* **WORK REQUEST**: Dropping every picture, set down exactly the lines in the entries below, starting with the line with "اصول (76, 2531)" and going on through the line with "Terms of Service (489, 2272)".

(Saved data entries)
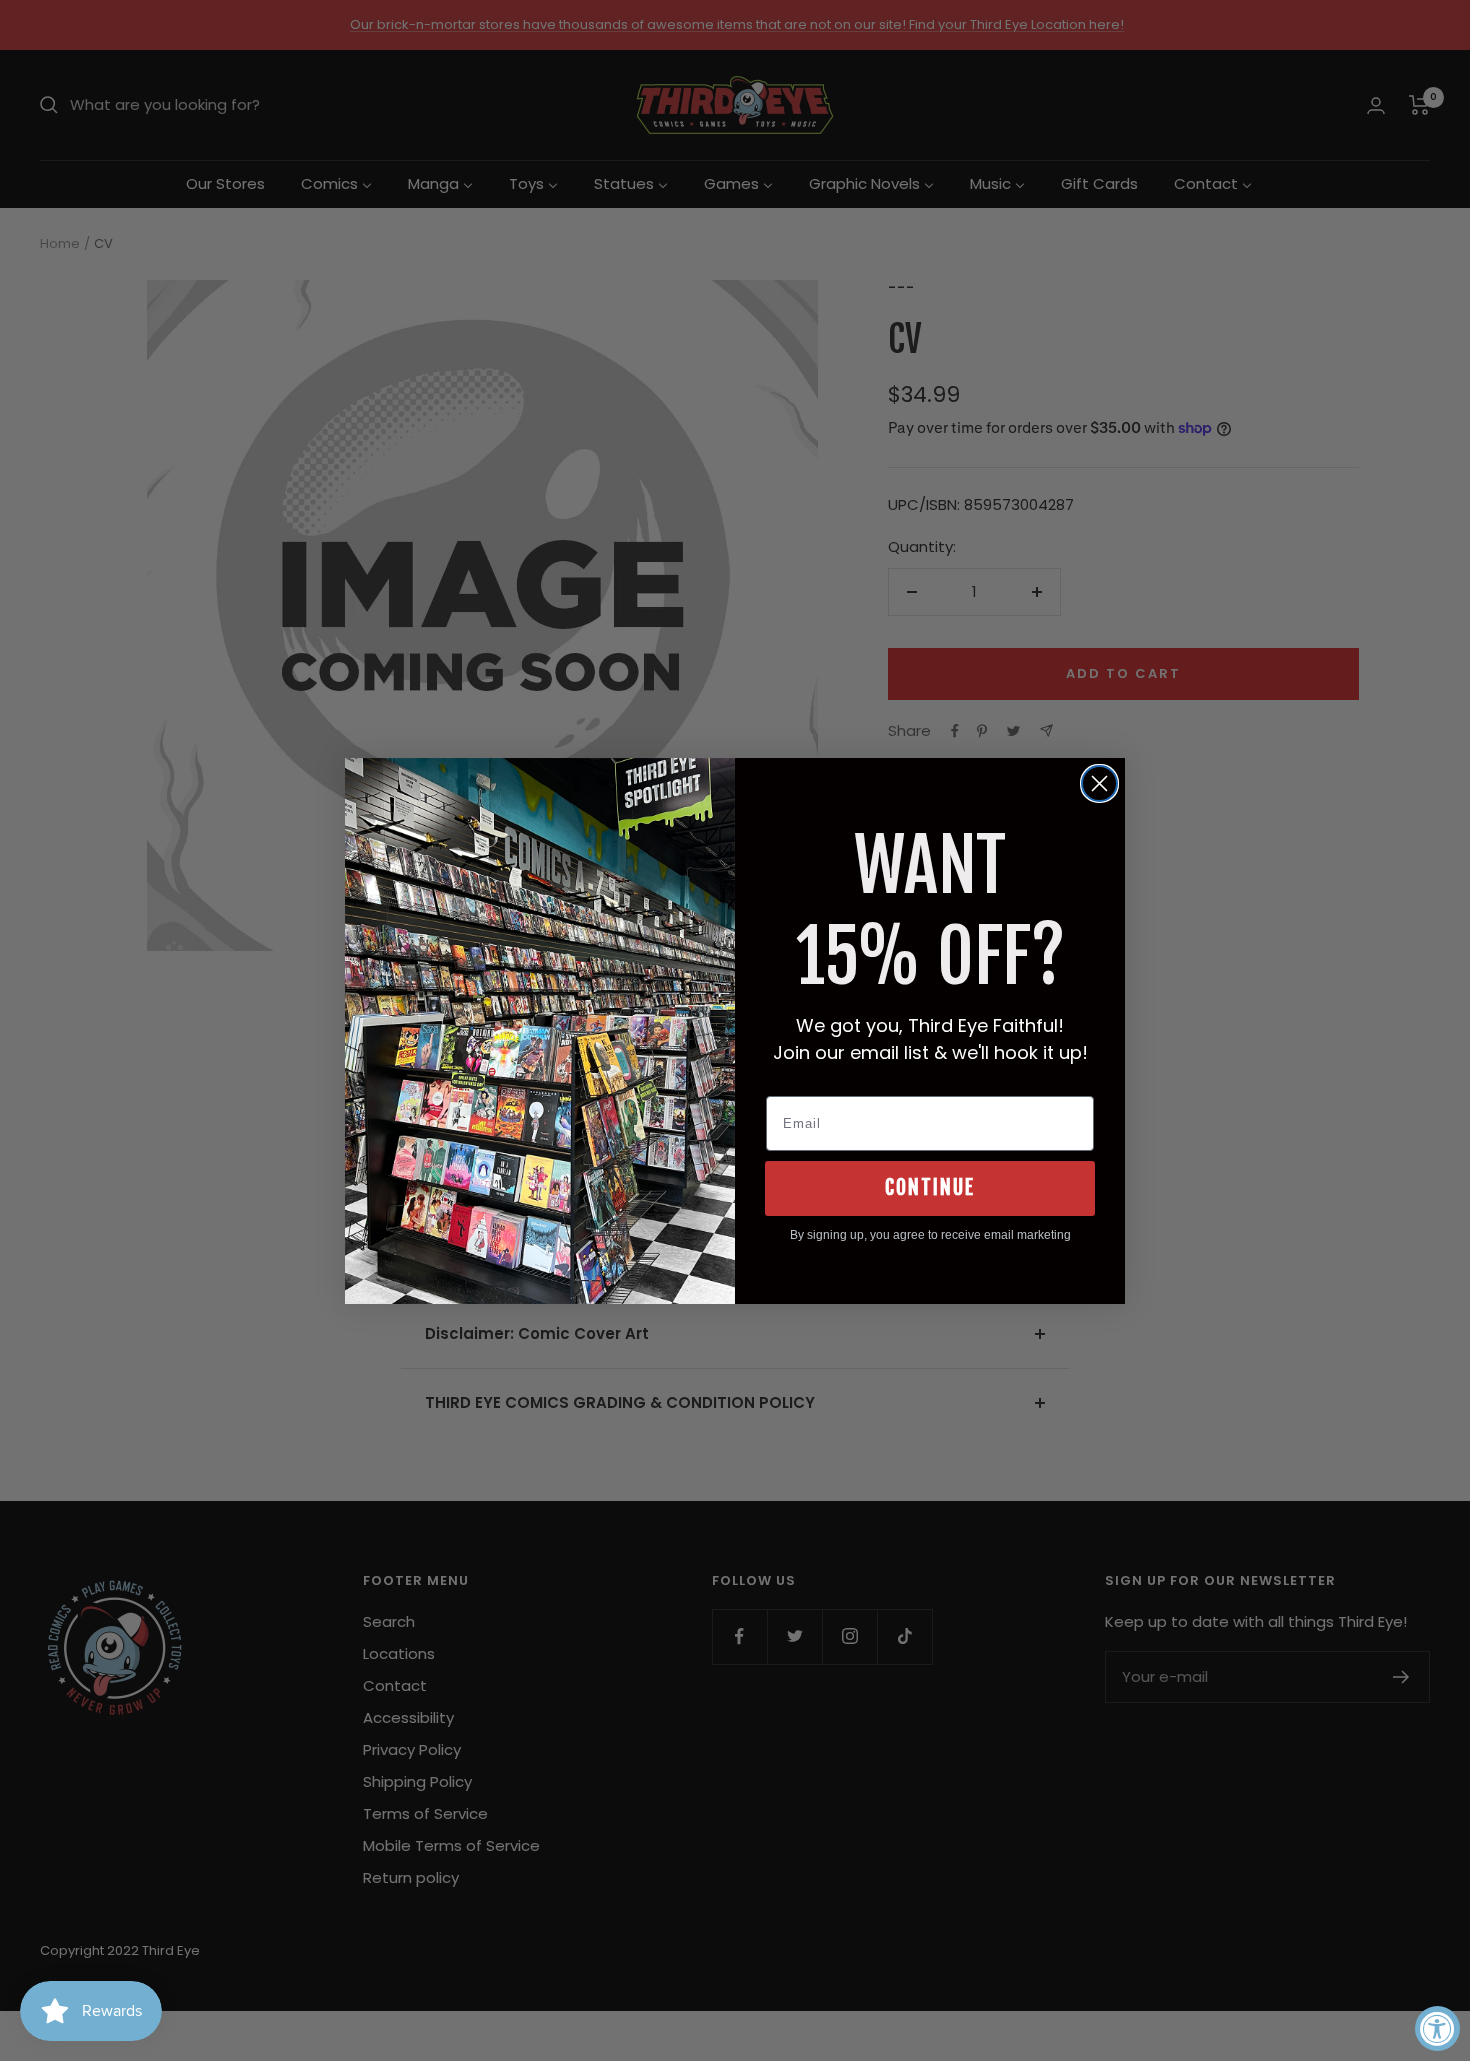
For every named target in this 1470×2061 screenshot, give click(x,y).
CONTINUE (930, 1187)
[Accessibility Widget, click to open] (1437, 2028)
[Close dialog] (1099, 783)
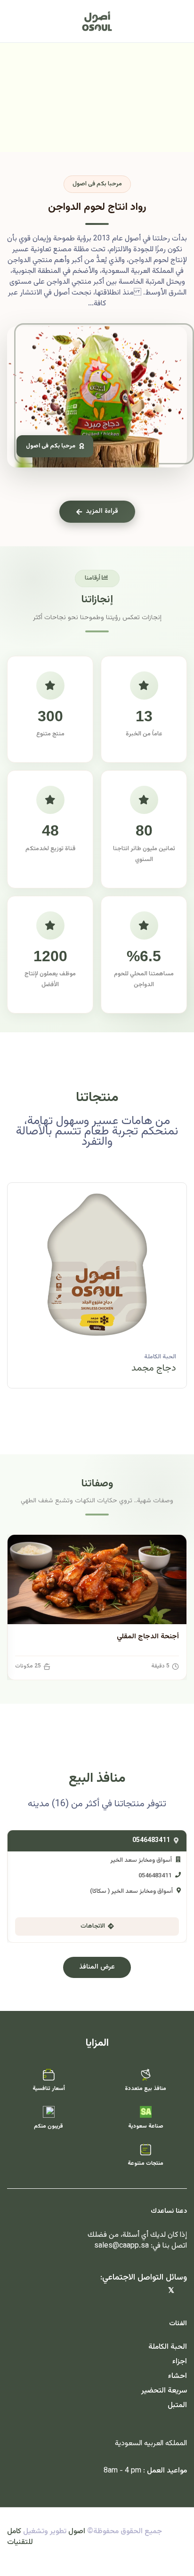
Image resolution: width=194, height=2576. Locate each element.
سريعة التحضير (164, 2390)
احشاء (177, 2376)
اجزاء (179, 2361)
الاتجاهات (93, 1926)
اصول (76, 2531)
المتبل (177, 2405)
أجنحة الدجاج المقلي (148, 1636)
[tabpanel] (97, 1292)
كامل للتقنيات (20, 2537)
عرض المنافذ (97, 1967)
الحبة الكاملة (160, 1357)
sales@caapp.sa (121, 2246)
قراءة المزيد (102, 511)
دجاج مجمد (153, 1368)
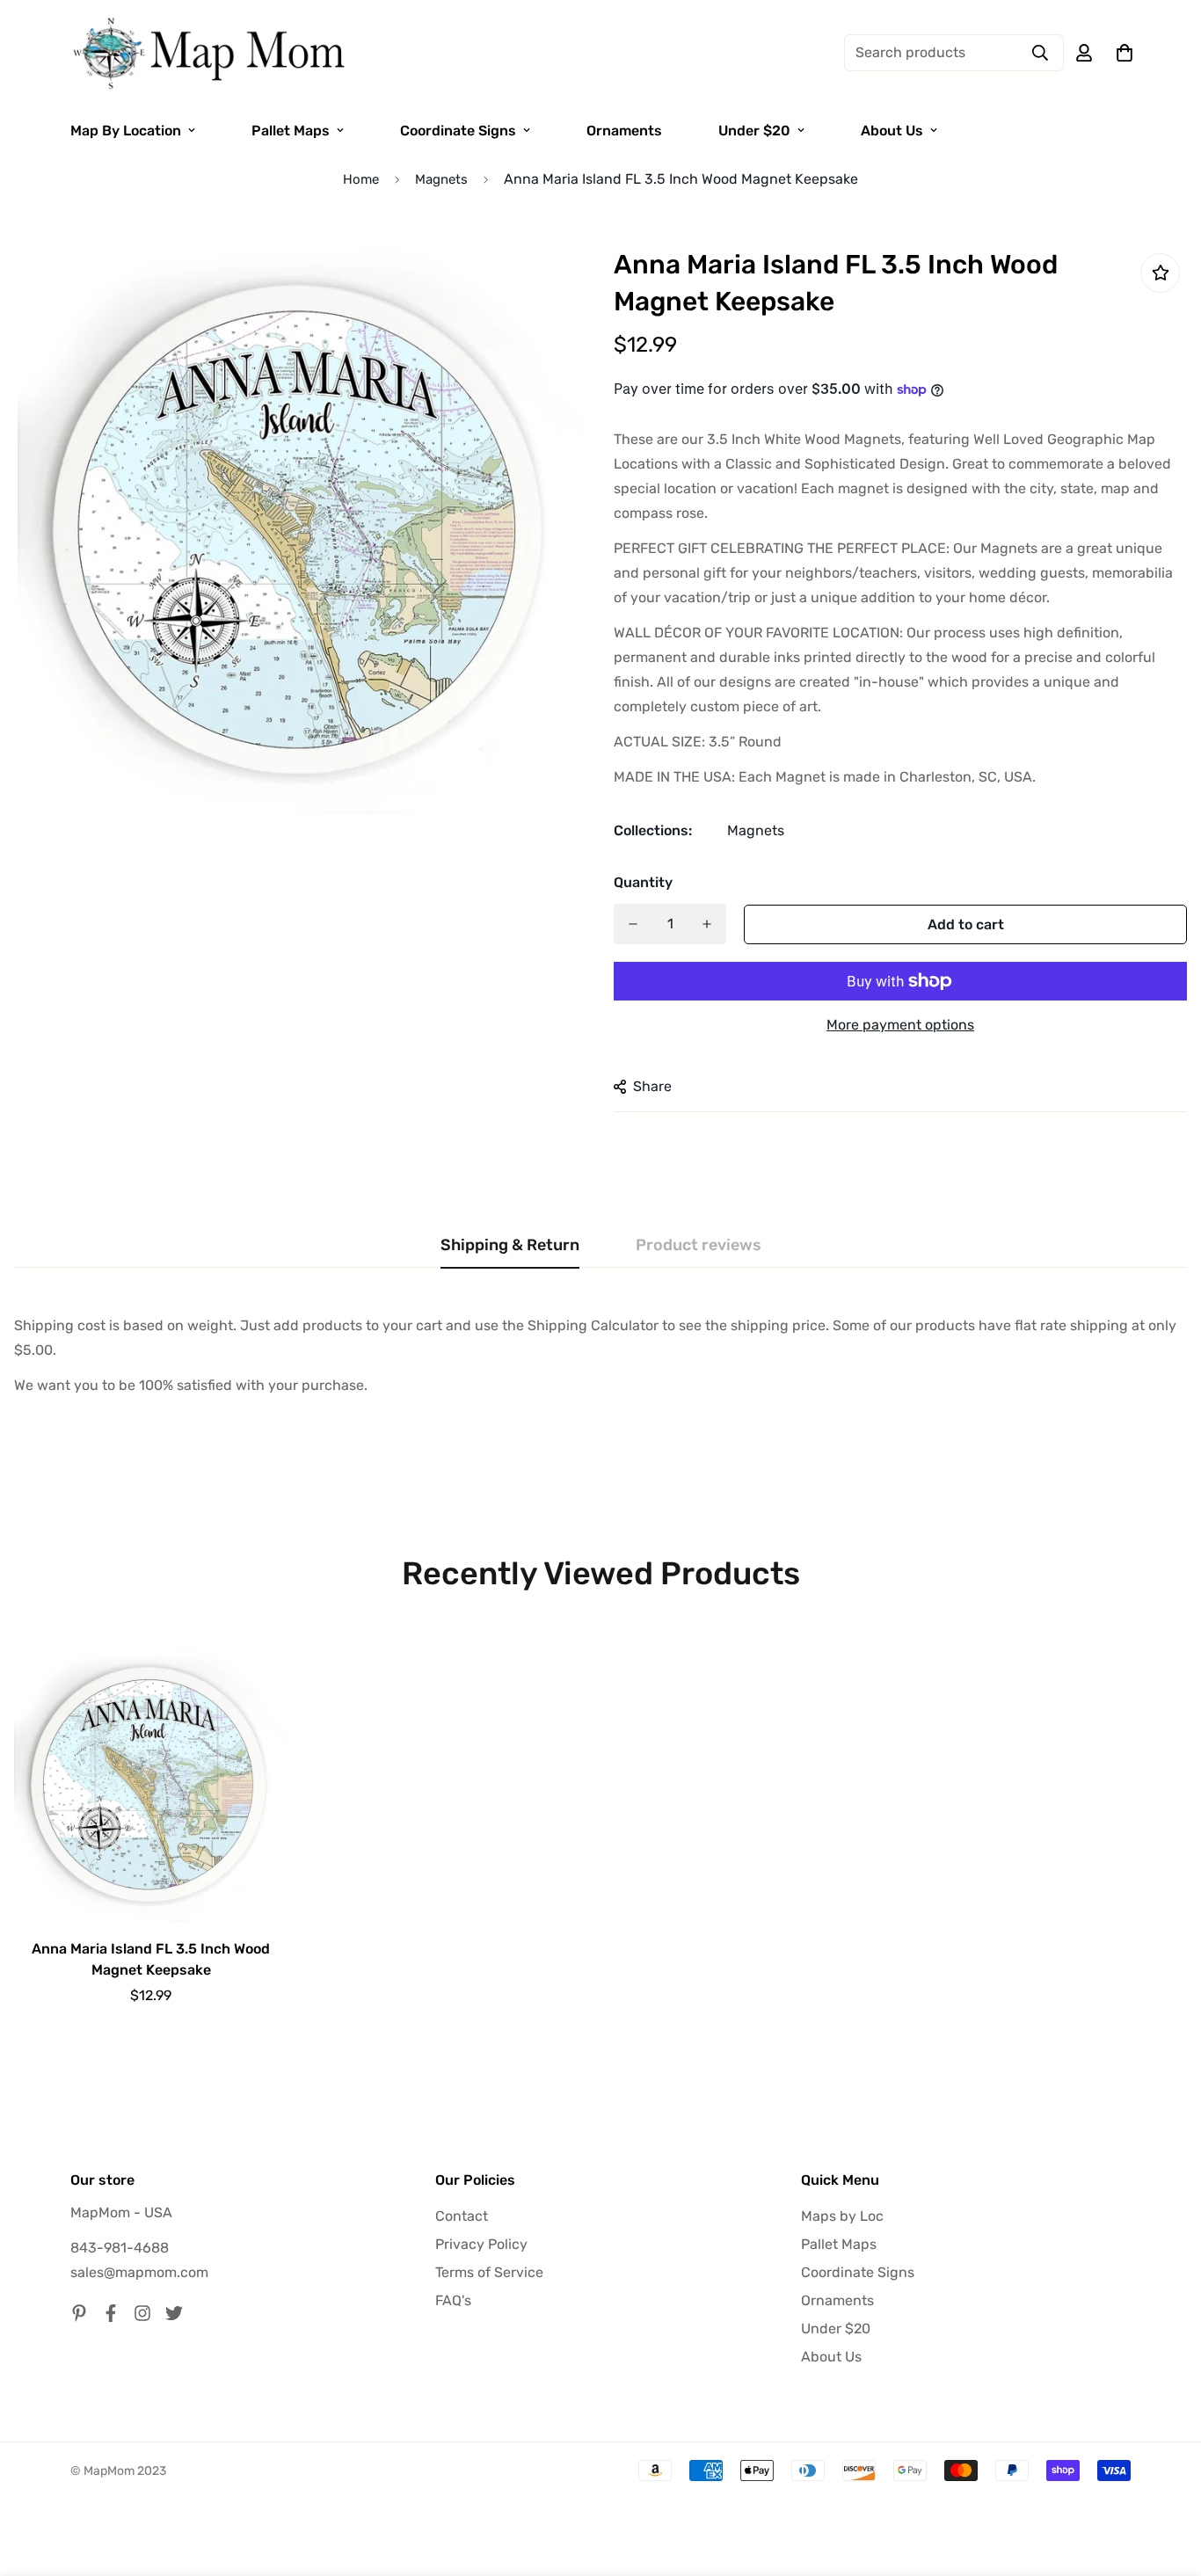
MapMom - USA (121, 2212)
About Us (892, 130)
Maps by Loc (842, 2216)
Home (361, 179)
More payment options (900, 1024)
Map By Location (125, 130)
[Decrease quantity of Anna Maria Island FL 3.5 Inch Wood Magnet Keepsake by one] (633, 924)
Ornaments (624, 130)
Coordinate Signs (458, 130)
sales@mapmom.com (139, 2272)
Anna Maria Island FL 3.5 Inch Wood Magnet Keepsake (151, 1959)
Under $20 (754, 130)
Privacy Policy (481, 2244)
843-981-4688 (119, 2247)
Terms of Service (489, 2272)
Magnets (441, 179)
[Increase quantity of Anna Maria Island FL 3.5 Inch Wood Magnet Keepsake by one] (707, 924)
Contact (461, 2216)
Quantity (643, 882)
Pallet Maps (290, 130)
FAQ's (453, 2300)
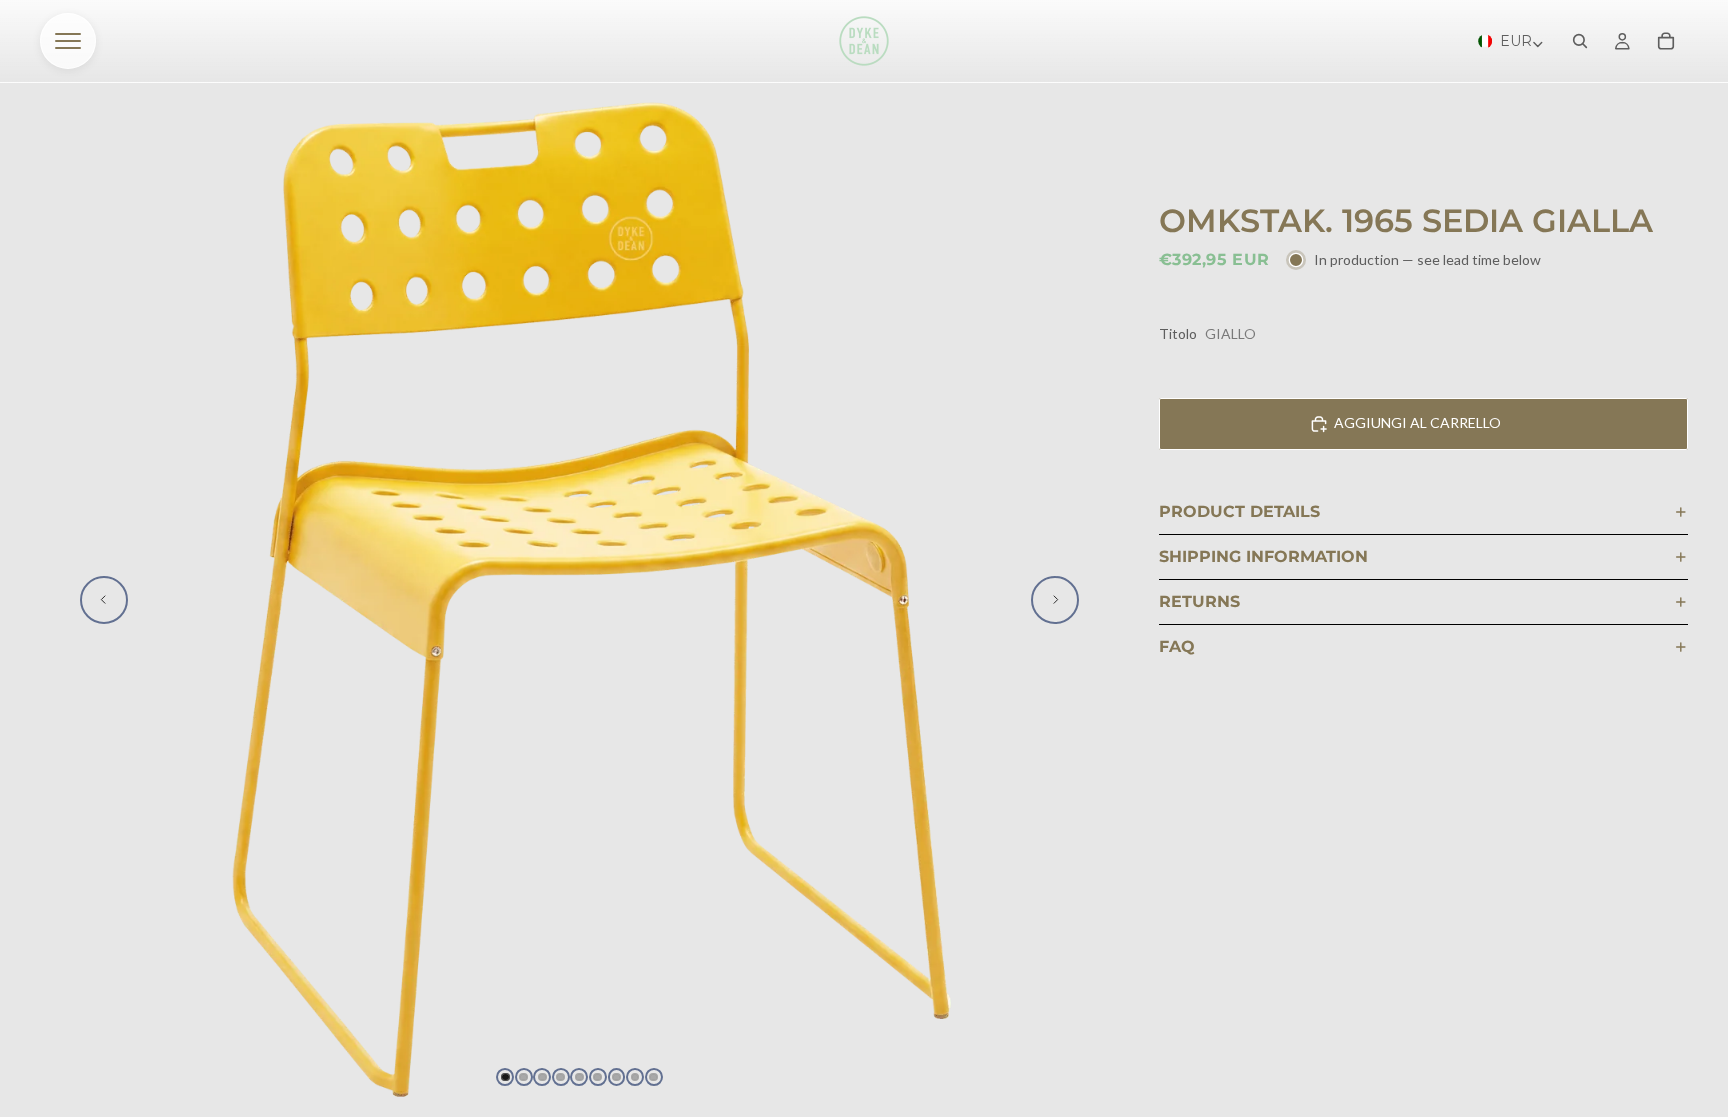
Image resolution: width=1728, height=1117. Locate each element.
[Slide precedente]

* **RESPONSE FOR THIS EXERCISE**:
اصول (76, 2531)
المتبل (177, 2405)
أجنحة الدجاج المقلي (148, 1636)
[tabpanel] (97, 1292)
كامل للتقنيات (20, 2537)
عرض المنافذ (97, 1967)
الحبة الكاملة (160, 1357)
sales@caapp.sa (121, 2246)
قراءة المزيد (102, 511)
دجاج مجمد (153, 1368)
MapMom - USA (121, 2212)
About Us (892, 130)
Maps by Loc (842, 2216)
Home (361, 179)
More payment options (900, 1024)
Map By Location (125, 130)
[Decrease quantity of Anna Maria Island FL 3.5 Inch Wood Magnet Keepsake by one] (633, 924)
Ornaments (624, 130)
Coordinate Signs (458, 130)
sales@mapmom.com (139, 2272)
Anna Maria Island FL 3.5 Inch Wood Magnet Keepsake (151, 1959)
Under $20 (754, 130)
Privacy Policy (481, 2244)
843-981-4688 (119, 2247)
Terms of Service (489, 2272)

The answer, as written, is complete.